Humanity and other animals

In Straw Dogs, the blistering eccentricity of John Gray's polemic feels more like a symptom than a solution, writes Terry Eagleton

Straw Dogs 
by John Gray 
240pp, Granta Books, £12.99

John Gray's political vision has been steadily darkening. Once a swashbuckling free-marketeer, he has, in his recent studies, become increasingly despondent about the state of the world. With the crankish, unbalanced Straw Dogs, he emerges as a full-blooded apocalyptic nihilist. He has passed from Thatcherite zest to virulent misanthropy.

Not that nihilism is a term he would endorse. His book is so remorselessly, monotonously negative that even nihilism implies too much hope. Nihilism for Gray suggests the world needs to be redeemed from meaninglessness, a claim he regards as meaningless. Instead, we must just accept that progress is a myth, freedom a fantasy, selfhood a delusion, morality a kind of sickness, justice a mere matter of custom and illusion our natural condition. Technology cannot be controlled, and human beings are entirely helpless. Political tyrannies will be the norm for the future, if we have any future at all. It isn't the best motivation for getting out of bed.

Like all tunnel vision, Gray's extravagant pessimism is lugubriously amusing. As with his great mentor Arthur Schopenhauer, the gloomiest philosopher who ever lived, it takes a degree of heroic perversity to overlook every apparent flicker of human value. Straw Dogs is based on a keen, crucial insight - the fact that if men and women really did behave like wild animals, their existence would be a lot less bloody and precarious than it is.

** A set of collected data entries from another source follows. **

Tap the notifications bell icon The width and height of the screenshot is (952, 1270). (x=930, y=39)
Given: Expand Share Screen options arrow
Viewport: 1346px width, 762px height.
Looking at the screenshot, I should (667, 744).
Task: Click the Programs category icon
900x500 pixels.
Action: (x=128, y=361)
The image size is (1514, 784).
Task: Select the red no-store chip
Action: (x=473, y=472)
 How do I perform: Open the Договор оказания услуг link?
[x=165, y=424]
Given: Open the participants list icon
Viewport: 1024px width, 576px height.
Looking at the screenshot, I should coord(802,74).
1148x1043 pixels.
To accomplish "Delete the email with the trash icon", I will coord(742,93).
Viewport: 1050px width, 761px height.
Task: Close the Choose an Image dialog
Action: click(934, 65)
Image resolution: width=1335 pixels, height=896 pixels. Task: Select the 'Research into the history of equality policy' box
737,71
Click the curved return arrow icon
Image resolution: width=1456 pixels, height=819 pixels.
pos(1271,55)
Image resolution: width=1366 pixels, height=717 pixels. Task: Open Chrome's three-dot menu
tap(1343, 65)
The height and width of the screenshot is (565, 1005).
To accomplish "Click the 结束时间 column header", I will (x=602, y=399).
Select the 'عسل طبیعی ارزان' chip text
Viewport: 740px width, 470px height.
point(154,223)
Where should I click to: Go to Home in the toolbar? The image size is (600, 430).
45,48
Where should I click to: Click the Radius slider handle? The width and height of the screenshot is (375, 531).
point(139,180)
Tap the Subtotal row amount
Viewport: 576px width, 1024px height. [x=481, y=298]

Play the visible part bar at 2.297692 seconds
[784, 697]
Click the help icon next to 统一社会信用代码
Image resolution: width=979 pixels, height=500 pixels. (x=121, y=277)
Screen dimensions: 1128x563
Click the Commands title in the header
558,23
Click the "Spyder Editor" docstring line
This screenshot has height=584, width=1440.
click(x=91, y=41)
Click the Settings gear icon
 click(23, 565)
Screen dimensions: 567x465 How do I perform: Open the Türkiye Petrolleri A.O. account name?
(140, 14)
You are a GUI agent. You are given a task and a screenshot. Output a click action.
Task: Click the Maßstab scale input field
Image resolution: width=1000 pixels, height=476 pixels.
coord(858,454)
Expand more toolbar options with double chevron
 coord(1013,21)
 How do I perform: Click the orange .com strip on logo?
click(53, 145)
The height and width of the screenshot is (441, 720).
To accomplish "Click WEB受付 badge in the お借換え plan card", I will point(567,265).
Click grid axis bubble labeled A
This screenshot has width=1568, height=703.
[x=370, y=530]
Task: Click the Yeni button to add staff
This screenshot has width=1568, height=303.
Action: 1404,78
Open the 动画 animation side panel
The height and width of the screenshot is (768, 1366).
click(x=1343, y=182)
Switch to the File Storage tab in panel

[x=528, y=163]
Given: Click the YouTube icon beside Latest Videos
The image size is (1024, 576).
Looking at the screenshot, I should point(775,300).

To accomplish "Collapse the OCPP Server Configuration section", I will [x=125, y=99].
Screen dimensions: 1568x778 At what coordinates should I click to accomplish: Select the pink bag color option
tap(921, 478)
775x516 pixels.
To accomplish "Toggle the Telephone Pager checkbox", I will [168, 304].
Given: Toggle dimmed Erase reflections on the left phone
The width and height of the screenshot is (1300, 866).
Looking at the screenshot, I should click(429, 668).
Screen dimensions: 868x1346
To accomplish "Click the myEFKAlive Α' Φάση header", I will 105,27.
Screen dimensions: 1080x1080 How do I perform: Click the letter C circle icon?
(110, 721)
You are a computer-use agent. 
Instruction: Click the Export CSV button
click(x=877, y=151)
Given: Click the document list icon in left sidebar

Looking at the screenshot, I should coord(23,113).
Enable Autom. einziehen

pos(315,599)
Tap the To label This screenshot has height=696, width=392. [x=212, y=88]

Indeed, one might go further and claim that ethics are an animal affair - a matter of our fleshy, compassionate bodies, not of some high-minded moral law. In believing itself infinitely superior to its fellow creatures, humanity overreaches itself and risks bringing itself to nothing. What the ancient Greeks knew as hubris is shaping up at this moment to maim the people of Iraq.

It is just that Gray cannot resist mixing these vital truths with half-truths, plain falsehoods, lurid hyperbole, dyspeptic middle-aged grousing and the sort of recklessly one-sided rhetoric he would surely mark down in a student's essay. He despises post-modernism but shares a remarkable number of its beliefs. He claims morality is a fiction, but has a good line in morally denouncing everything from Socrates to science. In rightly stressing the affinities between humans and other animals, he slides shiftily over some key differences. A creature like Gray can fulminate against genocide but we have yet to meet the giraffe that can do so.

But Gray is right to see it is humans who commit genocide, not giraffes. It is just that he fails to see that the capabilities that allow us to annihilate each other are closely linked to those which allow us to die for one another, tell magnificent jokes and compose symphonies somewhat beyond the capacity of a snail. The Fall from Eden was a fall up, not down - a creative, catastrophic swerve upwards into culture, comradeship and concentration camps.

This is a tragic condition, but not a nihilistic one. But Gray does not want to hear of human value, which would wreck his sensationalist case. He wants to hear that human beings are garbage, plague and poison, a rapacious species that is "not obviously worth preserving". Straw Dogs, like all the ugly rightwing ecology for which humanity is just an excrescence, is shot through with a kind of intellectual equivalent of genocide. It is a dangerous, despairing book, which in a crass polarity thinks humans are either entirely distinct from bacteria (the sin of humanism) or hardly different at all.

Mixing nihilism and New Ageism in equal measure, Gray scoffs at the notion of progress for 150 pages before conceding that there is something to be said for anaesthetics. The enemy in his sights is not so much a Straw Dog as a Straw Man: the kind of starry-eyed rationalist who passed away with John Stuart Mill, but who he has to pretend still rules the world.

The globe is indeed a grim place. But the blistering eccentricity of this polemic feels more like a symptom than a solution. Gray, the gloom-ridden guru, is just the free-marketeer fallen on hard times. The iron determinism of this book is the flipside of its author's previous love affair with freedom. In its histrionic desperation, Straw Dogs is a latter-day version of Herbert Marcuse's One-Dimensional Man, and just as one-dimensional.

· Terry Eagleton's latest book is Sweet Violence: The Idea of the Tragic (Blackwell).